These details are contained in the Bundeswehr’s 2025 annual report, released on Tuesday. It is the first such briefing presented by the new Armed Forces Commissioner, Henning Otte.
In his assessment, Germany has made noticeable progress since 2022, after Vladimir Putin’s full-scale invasion of Ukraine forced Berlin to radically rethink its approach to defence.
Since 2022, the EU’s largest country has signed contracts for weapons and military equipment worth roughly €200bn. At the same time, the authorities launched a campaign to boost recruitment and established a new permanent brigade in Lithuania to reinforce NATO’s eastern flank.
As Otte noted, the rise in spending is finally beginning to translate into more modern weaponry and improved conditions for service personnel. Yet he described the state of infrastructure as one of the most pressing unresolved problems: over the next two decades, it will require about €67bn in investment.
At Blücher Barracks in the capital, doctors first requested the installation of a lift back in 2003 to transport X-ray equipment. It was put into operation only last year. In the northern city of Wilhelmshaven, parts of the Naval Support Command have been closed since 2019 because of mould, Otte added.
In the 1970s-era barracks in the Bavarian town of Pfreimd, home to a tank battalion, “almost all” buildings require renovation. New housing originally scheduled for completion by 2020 will not be ready before 2029, causing “widespread frustration on site.”
At another military facility in North Rhine–Westphalia, there is no lighting in the basement, dirty hot water runs from the taps, and there are too few functioning toilets.
Defence Minister Boris Pistorius has made the modernisation of military infrastructure a priority and has pledged to accelerate the bureaucratic procedures that in the past slowed such work.
Yet, according to Otte, the sheer scale of the task—around 8,000 projects—and their lengthy timelines pose an “enormous challenge” for the armed forces and a “significant burden for personnel.”
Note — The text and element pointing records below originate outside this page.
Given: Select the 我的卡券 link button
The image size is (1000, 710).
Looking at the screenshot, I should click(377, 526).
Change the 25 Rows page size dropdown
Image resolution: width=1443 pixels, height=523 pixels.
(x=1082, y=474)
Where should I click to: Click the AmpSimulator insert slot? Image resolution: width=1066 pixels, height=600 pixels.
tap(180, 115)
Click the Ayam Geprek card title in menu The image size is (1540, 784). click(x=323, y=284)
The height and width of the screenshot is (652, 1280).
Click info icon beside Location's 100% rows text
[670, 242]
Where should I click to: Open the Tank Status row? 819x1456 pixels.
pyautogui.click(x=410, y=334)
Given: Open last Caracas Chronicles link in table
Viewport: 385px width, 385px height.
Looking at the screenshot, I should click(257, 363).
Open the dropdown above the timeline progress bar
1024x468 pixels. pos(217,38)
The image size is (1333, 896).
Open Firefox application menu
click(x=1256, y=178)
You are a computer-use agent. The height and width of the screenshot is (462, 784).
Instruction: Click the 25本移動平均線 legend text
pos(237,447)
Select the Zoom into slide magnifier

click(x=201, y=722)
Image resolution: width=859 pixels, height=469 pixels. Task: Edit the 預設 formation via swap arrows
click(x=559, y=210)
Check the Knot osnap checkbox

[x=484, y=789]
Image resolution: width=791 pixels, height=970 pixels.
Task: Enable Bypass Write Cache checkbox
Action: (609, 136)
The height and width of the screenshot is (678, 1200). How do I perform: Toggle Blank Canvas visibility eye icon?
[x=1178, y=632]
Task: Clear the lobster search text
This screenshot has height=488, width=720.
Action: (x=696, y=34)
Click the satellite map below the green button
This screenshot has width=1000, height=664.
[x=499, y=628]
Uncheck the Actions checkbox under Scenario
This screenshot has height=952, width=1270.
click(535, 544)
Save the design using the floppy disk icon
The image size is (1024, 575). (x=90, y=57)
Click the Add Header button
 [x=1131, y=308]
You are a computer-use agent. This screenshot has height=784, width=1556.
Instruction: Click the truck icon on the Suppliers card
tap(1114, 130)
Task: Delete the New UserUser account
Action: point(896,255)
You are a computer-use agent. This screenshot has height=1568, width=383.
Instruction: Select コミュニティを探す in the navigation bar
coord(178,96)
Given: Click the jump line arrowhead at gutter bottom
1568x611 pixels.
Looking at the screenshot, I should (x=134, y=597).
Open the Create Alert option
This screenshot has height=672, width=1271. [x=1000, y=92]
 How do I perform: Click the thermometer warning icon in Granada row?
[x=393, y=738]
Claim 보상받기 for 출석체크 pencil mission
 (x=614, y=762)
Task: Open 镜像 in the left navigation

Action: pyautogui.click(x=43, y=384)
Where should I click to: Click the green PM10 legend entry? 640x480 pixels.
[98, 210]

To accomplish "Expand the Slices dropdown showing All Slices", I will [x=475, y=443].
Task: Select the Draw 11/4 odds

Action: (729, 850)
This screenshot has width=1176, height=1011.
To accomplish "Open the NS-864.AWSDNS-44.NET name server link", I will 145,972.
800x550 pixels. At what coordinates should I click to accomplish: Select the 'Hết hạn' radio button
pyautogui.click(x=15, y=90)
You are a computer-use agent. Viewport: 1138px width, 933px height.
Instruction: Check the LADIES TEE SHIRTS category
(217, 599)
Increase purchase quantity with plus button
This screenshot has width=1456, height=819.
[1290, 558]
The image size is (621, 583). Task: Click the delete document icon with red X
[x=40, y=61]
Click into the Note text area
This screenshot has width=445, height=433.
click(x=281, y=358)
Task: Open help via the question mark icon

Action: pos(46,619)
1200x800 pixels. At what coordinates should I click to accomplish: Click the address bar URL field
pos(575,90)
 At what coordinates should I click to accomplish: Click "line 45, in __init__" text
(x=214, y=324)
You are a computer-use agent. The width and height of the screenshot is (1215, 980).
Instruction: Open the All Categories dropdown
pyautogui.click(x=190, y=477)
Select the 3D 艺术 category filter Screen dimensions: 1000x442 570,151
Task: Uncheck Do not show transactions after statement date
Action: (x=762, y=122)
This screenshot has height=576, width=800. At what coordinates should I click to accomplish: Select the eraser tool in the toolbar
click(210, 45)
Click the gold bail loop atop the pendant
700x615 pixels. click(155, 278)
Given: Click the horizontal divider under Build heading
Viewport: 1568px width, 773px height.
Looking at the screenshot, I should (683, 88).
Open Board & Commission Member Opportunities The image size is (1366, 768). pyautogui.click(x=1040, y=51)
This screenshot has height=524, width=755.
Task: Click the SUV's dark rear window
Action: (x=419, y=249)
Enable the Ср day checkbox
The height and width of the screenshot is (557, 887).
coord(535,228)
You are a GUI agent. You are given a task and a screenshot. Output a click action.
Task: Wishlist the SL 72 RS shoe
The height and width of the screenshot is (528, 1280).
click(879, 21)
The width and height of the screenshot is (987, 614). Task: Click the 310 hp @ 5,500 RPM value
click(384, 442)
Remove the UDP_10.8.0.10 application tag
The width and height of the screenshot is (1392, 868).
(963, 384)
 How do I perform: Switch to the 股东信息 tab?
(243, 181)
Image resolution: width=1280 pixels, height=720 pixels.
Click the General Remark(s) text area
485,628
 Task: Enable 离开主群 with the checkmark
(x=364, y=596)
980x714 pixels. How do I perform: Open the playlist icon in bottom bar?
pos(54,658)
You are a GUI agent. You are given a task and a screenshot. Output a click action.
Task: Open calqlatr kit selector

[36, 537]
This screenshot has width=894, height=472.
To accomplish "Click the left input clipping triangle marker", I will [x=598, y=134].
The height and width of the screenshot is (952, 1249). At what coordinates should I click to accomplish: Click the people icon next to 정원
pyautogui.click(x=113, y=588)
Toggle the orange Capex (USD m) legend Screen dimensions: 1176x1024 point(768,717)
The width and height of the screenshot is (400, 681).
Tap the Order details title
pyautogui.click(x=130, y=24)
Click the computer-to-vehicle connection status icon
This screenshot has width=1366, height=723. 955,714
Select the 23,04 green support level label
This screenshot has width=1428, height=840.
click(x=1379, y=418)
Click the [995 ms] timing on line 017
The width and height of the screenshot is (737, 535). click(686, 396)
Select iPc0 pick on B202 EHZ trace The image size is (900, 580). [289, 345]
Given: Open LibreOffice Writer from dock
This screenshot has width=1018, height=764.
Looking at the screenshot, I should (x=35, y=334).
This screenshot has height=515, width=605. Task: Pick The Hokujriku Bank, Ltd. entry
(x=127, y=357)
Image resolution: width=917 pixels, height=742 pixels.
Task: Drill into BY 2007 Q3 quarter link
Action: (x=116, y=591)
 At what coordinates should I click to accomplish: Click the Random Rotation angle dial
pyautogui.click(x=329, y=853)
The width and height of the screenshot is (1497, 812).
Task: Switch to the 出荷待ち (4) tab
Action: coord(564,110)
He also voiced concern about troop numbers. At the end of last year, Germany had 184,000 active-duty service members, and the country remains well short of its goal of raising the number of professional soldiers to 260,000 by 2035, despite a modest uptick in recruitment.
Otte separately pointed to an imbalance in the force structure, where the number of officers is almost equal to that of enlisted personnel. He warned that such staffing problems could lead “to a divergence between political ambitions and military reality.”
At the same time, he praised the professionalism and motivation of German service members, as well as a growing awareness of how modern warfare is evolving—including the threat posed by drones, hybrid methods, and sabotage.
Otte also sharply criticised initiation practices and degrading rituals within the armed forces. In one case, he said, a reserve officer ordered a subordinate to lie in a puddle for 90 minutes at an air temperature of 44.6°F. In another episode, recruits “immersed a comrade’s head in a toilet and flushed it.”
“Such treatment has nothing to do with discipline, training, or the acquisition of the necessary military resilience,” he said.